Among the entries below, one stretch runs from the line that contains "Доставка и плащане (84, 914)" through the line that contains "javítás (112, 2217)". Repeat that stretch exactly, ends included, and only that.
### Material to process ###
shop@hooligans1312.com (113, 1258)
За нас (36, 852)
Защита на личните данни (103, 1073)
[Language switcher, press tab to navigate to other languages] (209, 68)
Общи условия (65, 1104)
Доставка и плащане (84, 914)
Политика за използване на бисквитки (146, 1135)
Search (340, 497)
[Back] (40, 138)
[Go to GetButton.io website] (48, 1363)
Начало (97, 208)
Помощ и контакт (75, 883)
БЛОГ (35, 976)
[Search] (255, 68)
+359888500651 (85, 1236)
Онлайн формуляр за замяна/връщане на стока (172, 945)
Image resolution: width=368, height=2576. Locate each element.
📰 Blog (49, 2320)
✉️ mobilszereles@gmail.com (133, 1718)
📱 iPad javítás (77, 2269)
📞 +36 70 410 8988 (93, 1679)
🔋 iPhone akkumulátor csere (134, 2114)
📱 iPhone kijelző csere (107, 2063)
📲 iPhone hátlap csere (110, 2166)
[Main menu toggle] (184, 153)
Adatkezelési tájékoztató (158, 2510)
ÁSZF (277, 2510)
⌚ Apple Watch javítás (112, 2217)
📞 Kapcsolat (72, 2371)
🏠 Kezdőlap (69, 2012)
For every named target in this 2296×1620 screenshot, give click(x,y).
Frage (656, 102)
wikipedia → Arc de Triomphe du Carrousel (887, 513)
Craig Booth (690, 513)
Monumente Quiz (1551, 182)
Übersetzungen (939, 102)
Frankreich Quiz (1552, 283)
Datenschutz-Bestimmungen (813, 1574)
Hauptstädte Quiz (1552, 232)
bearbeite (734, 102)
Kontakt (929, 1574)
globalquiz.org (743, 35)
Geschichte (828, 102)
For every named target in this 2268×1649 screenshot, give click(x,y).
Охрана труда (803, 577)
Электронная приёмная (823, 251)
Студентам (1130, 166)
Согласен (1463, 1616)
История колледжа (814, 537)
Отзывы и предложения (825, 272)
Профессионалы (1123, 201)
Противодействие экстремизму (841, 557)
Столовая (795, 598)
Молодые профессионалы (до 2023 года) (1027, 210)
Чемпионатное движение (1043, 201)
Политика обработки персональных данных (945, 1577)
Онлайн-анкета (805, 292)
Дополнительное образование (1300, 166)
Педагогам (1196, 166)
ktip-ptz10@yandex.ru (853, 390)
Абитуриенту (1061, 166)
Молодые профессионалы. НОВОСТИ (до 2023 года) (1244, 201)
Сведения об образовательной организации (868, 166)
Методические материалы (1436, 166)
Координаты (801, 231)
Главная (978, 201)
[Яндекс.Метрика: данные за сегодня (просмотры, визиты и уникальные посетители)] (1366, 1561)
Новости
###
__Problem solution__.
Доставка и плащане (84, 914)
Политика за използване на бисквитки (146, 1135)
Search (340, 497)
[Back] (40, 138)
[Go to GetButton.io website] (48, 1363)
Начало (97, 208)
Помощ и контакт (75, 883)
БЛОГ (35, 976)
[Search] (255, 68)
+359888500651 (85, 1236)
Онлайн формуляр за замяна/връщане на стока (172, 945)
Image resolution: width=368, height=2576. Locate each element.
📰 Blog (49, 2320)
✉️ mobilszereles@gmail.com (133, 1718)
📱 iPad javítás (77, 2269)
📞 +36 70 410 8988 (93, 1679)
🔋 iPhone akkumulátor csere (134, 2114)
📱 iPhone kijelző csere (107, 2063)
📲 iPhone hátlap csere (110, 2166)
[Main menu toggle] (184, 153)
Adatkezelési tájékoztató (158, 2510)
ÁSZF (277, 2510)
⌚ Apple Watch javítás (112, 2217)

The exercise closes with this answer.